A conflict line between this new paradigm and the classical sociological approach is the de-valuating of society and culture.Human ecology views human communities and human populations as part of the ecosystem of earth. In this view, sociology would be only a sub-discipline of ecology -- the specialecology of the species homo sapiens sapiens . Ofcourse, this is seen as an affront by most sociologists.

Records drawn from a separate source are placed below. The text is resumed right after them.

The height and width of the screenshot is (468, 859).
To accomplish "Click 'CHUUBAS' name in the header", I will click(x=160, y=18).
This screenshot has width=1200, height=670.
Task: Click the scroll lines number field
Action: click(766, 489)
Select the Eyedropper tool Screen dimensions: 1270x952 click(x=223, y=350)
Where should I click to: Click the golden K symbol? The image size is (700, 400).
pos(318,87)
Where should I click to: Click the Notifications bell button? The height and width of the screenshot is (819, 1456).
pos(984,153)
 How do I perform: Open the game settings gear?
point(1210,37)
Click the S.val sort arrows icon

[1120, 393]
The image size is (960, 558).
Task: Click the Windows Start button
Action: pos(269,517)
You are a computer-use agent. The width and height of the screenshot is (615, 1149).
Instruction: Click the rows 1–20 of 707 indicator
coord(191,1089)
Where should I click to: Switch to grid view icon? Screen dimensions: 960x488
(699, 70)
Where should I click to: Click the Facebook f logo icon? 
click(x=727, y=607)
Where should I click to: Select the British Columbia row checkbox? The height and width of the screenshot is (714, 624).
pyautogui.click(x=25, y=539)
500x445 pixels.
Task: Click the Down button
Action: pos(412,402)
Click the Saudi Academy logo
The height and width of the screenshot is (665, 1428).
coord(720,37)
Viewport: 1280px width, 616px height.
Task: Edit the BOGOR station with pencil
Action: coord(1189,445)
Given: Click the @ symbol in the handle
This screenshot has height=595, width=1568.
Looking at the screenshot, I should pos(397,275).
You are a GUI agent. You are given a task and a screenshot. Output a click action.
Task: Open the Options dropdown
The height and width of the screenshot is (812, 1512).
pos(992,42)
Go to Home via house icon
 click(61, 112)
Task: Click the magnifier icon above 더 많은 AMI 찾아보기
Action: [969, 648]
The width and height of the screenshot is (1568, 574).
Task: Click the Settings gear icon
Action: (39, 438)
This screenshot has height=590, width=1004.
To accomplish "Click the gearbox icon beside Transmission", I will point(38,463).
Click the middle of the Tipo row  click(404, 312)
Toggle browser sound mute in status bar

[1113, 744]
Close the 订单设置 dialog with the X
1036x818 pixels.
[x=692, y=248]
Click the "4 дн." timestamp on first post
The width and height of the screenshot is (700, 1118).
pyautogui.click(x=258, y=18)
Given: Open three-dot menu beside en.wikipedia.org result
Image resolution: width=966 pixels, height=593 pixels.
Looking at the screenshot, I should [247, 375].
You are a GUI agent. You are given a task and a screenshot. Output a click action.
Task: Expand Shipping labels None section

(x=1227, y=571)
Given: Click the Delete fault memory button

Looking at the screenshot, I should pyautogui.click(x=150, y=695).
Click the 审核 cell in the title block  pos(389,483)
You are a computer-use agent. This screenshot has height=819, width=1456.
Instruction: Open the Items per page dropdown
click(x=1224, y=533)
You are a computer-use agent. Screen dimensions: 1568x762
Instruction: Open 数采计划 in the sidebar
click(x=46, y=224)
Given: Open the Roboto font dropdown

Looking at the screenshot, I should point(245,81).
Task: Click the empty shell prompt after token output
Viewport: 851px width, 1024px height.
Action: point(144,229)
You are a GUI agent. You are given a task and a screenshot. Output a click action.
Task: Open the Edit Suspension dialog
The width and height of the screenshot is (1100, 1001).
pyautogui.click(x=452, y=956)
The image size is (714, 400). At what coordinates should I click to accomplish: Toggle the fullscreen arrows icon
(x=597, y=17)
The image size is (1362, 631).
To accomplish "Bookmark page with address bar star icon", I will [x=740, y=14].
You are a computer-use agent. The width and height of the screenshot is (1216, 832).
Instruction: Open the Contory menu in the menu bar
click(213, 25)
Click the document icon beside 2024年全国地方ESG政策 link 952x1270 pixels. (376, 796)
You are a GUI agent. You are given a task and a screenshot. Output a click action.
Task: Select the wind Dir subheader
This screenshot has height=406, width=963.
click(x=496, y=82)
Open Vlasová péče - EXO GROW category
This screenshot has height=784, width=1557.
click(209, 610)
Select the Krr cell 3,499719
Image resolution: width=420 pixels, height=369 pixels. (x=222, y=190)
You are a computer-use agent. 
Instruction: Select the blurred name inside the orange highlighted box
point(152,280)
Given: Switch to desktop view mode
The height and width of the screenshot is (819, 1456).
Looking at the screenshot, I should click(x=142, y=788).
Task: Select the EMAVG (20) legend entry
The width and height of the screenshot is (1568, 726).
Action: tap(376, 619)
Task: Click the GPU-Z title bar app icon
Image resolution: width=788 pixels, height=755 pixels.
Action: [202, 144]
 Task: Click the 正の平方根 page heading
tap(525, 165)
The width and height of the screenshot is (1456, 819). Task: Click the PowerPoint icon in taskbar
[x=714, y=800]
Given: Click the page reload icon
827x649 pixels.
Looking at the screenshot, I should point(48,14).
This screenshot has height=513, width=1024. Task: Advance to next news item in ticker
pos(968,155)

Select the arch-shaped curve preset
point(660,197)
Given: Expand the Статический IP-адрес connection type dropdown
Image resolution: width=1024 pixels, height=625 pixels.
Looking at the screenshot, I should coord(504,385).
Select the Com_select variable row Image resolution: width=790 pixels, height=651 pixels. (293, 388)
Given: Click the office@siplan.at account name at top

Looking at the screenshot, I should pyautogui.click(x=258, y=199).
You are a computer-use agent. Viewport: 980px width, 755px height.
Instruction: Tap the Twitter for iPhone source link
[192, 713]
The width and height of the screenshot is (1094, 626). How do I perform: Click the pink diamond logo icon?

It is disputed if human ecology is a sub-discipline of sociology, or if it is a sub-discipline of ecology. A point thatstrengthens the latter position is the methodological approach of human ecology, that is orientation rather along the lines ofnatural science then along the lines of social sciences. The inclusion or exclusion of human ecology in to sociology propervaries between countries and schools of sociological thinking. Environmental sociology is a field of sociology which encompasses the interactions between humansand nature/natural environment, but is rooted in the methodological and theoretical canon of sociology. Sometimes human ecologyis seen as part of environmental sociology, sometimes it is seen as something completly different. Influences can also be seenbetween human ecology and the field of political ecology .

Quotes on human ecology

Human Ecology is an interdisciplinary applied fieldthat uses a holistic approach to help people solve problems and enhance human potentialwithin their near environments - their clothing, family, home, and community. Human Ecologists promote the well-being ofindividuals, families, and communities through education, prevention, and empowerment. [1]
Human ecology explores not only the influence of humans on their environment but also the influence of the environment onhuman behaviour, and their adaptive strategies as they come to understand those influences better. [...] For us, human ecology isa methodology as much as an area of research. It is a way of thinking about the world, and a context in which we define ourquestions and ways to answer those questions [...] [2]

See also

External links


Glaeser, Bernhard (1996): »Humanökologie: Der sozialwissenschaftliche Ansatz«, in Naturwissenschaften, 83 (1996),145-152.

human eoclogy, social, humna ecology, field, human eology, sociological, human ecologi, new, human eclogy, view, human cology, change, huma ecology, catton, human ecoloy, sub, human ecloogy, approach, , communities, human ecolog, society, humanecology, park, humane cology, variables, human ecoolgy, influences, huamn ecology, culture, human ecolgoy, environments, hmuan ecology, lines, uhman ecology, sometimes, huma necology, thinking, human ceology, establishing, human ecoloyg, resources, humn ecology, behaviour, human ecolgy, holistic, human ecoogy, fieldthat, huan ecology, better, hman ecology, understand, uman ecology, strategies

This article is completely or partly from Wikipedia - The Free Online Encyclopedia. Original Article. The text on this site is made available under the terms of the GNU Free Documentation Licence. We take no responsibility for the content, accuracy and use of this article.